• [EXERCISE]
Please return each entry exactly as it appears, but not the pictures.

• [PROVIDED DATA]

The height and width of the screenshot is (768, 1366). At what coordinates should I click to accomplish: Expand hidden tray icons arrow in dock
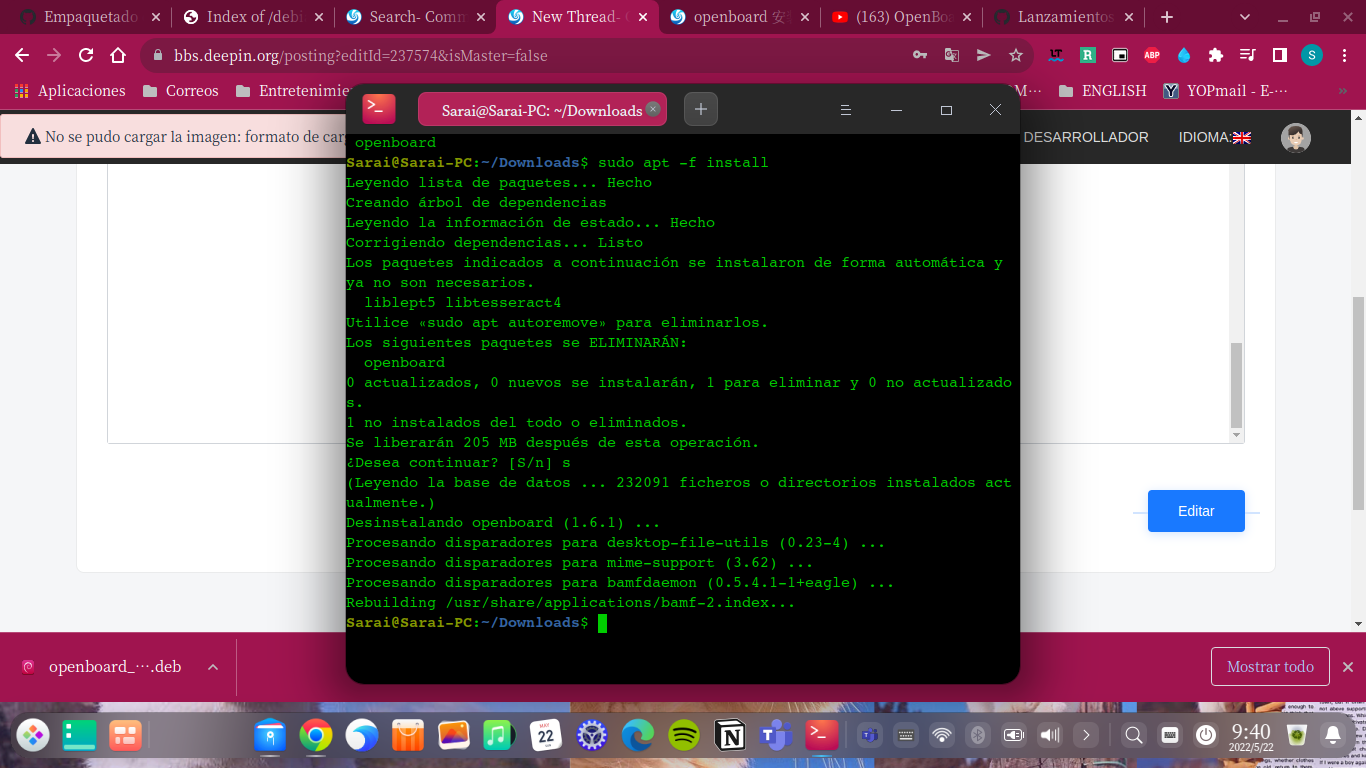[x=1085, y=736]
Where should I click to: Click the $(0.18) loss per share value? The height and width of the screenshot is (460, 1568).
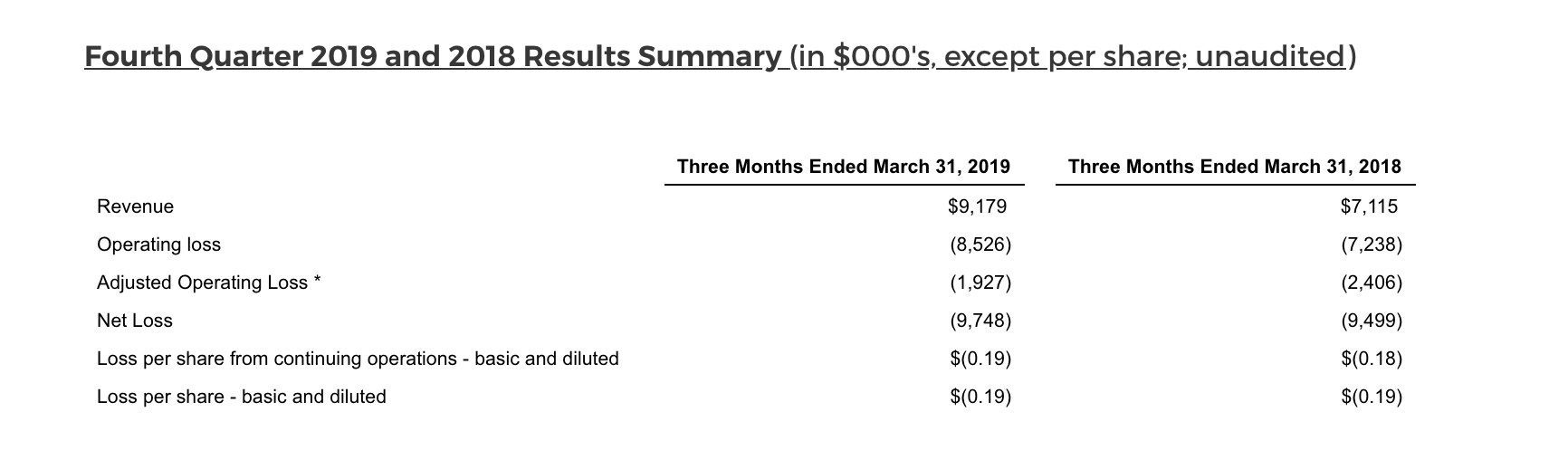[1371, 359]
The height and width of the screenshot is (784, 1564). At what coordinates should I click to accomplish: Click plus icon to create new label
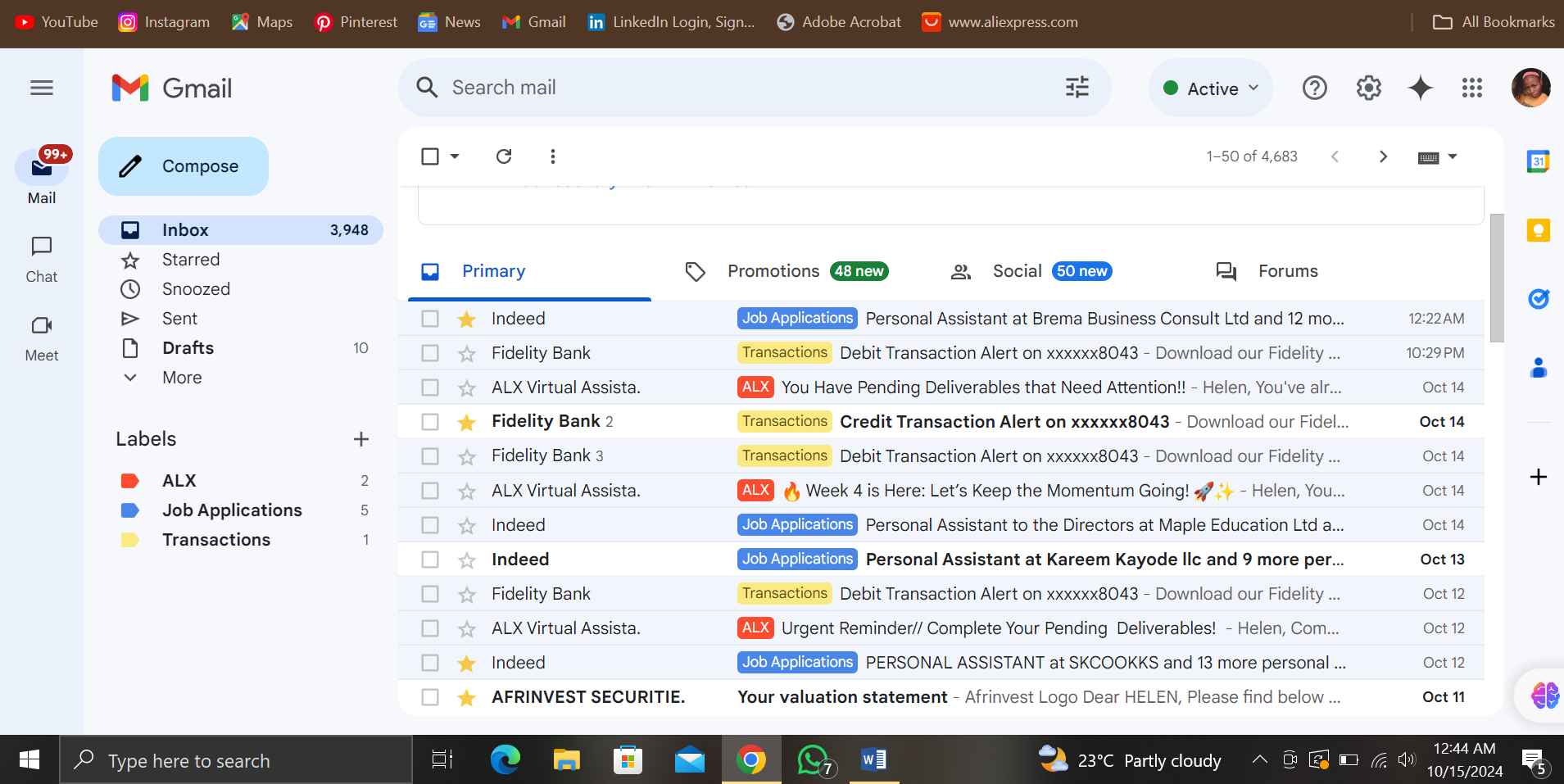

• [EXERCISE OUTPUT]
The height and width of the screenshot is (768, 1366). At what coordinates should I click to accomplish: Expand hidden tray icons arrow in dock
[x=1085, y=736]
Where should I click to: Click the $(0.18) loss per share value? The height and width of the screenshot is (460, 1568).
[1371, 359]
The height and width of the screenshot is (784, 1564). At what coordinates should I click to accomplish: Click plus icon to create new label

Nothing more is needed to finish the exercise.